Your objective: For this exercise, return all the data exactly as it stands.
------------------------------------------------------------------------
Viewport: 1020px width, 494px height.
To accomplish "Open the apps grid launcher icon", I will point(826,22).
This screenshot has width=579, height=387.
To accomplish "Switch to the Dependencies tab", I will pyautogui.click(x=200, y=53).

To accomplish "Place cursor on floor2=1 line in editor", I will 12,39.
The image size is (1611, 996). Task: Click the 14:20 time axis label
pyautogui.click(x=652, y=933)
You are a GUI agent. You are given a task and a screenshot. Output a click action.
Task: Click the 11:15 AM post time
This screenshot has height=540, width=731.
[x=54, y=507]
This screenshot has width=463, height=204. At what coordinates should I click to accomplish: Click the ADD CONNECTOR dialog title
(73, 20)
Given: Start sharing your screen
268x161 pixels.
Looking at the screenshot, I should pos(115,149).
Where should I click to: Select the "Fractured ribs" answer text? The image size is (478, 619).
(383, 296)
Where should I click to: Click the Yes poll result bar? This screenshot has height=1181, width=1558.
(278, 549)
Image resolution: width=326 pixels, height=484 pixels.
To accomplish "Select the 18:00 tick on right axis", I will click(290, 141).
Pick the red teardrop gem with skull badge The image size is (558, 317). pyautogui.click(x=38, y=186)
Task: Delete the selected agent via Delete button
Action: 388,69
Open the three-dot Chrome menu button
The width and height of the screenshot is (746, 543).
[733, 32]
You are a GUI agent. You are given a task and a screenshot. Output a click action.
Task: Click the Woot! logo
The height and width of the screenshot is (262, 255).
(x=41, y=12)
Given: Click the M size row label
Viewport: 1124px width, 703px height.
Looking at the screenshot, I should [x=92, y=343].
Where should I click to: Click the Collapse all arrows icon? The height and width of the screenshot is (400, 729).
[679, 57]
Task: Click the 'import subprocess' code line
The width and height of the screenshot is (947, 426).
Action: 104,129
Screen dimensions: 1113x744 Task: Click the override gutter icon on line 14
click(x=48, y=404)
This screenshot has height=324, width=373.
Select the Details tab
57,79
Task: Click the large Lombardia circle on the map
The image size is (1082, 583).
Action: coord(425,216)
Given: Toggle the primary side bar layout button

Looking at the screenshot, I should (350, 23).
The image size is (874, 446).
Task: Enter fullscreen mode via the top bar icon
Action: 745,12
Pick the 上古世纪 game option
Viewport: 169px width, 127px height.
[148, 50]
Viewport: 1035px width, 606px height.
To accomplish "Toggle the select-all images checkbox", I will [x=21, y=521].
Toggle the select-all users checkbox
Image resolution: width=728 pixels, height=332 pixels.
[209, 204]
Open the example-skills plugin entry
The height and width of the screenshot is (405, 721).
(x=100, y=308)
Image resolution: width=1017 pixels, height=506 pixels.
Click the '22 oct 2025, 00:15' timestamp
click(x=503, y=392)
------------------------------------------------------------------------
The completed task:
Viewport: 1020px width, 494px height.
To accomplish "Open the apps grid launcher icon", I will point(826,22).
This screenshot has width=579, height=387.
To accomplish "Switch to the Dependencies tab", I will pyautogui.click(x=200, y=53).

To accomplish "Place cursor on floor2=1 line in editor", I will 12,39.
The image size is (1611, 996). Task: Click the 14:20 time axis label
pyautogui.click(x=652, y=933)
You are a GUI agent. You are given a task and a screenshot. Output a click action.
Task: Click the 11:15 AM post time
This screenshot has height=540, width=731.
[x=54, y=507]
This screenshot has width=463, height=204. At what coordinates should I click to accomplish: Click the ADD CONNECTOR dialog title
(73, 20)
Given: Start sharing your screen
268x161 pixels.
Looking at the screenshot, I should pos(115,149).
Where should I click to: Select the "Fractured ribs" answer text? The image size is (478, 619).
(383, 296)
Where should I click to: Click the Yes poll result bar? This screenshot has height=1181, width=1558.
(278, 549)
Image resolution: width=326 pixels, height=484 pixels.
To accomplish "Select the 18:00 tick on right axis", I will click(290, 141).
Pick the red teardrop gem with skull badge The image size is (558, 317). pyautogui.click(x=38, y=186)
Task: Delete the selected agent via Delete button
Action: 388,69
Open the three-dot Chrome menu button
The width and height of the screenshot is (746, 543).
[733, 32]
You are a GUI agent. You are given a task and a screenshot. Output a click action.
Task: Click the Woot! logo
The height and width of the screenshot is (262, 255).
(x=41, y=12)
Given: Click the M size row label
Viewport: 1124px width, 703px height.
Looking at the screenshot, I should [x=92, y=343].
Where should I click to: Click the Collapse all arrows icon? The height and width of the screenshot is (400, 729).
[679, 57]
Task: Click the 'import subprocess' code line
The width and height of the screenshot is (947, 426).
Action: 104,129
Screen dimensions: 1113x744 Task: Click the override gutter icon on line 14
click(x=48, y=404)
This screenshot has height=324, width=373.
Select the Details tab
57,79
Task: Click the large Lombardia circle on the map
The image size is (1082, 583).
Action: coord(425,216)
Given: Toggle the primary side bar layout button

Looking at the screenshot, I should (350, 23).
The image size is (874, 446).
Task: Enter fullscreen mode via the top bar icon
Action: 745,12
Pick the 上古世纪 game option
Viewport: 169px width, 127px height.
[148, 50]
Viewport: 1035px width, 606px height.
To accomplish "Toggle the select-all images checkbox", I will [x=21, y=521].
Toggle the select-all users checkbox
Image resolution: width=728 pixels, height=332 pixels.
[209, 204]
Open the example-skills plugin entry
The height and width of the screenshot is (405, 721).
(x=100, y=308)
Image resolution: width=1017 pixels, height=506 pixels.
Click the '22 oct 2025, 00:15' timestamp
click(x=503, y=392)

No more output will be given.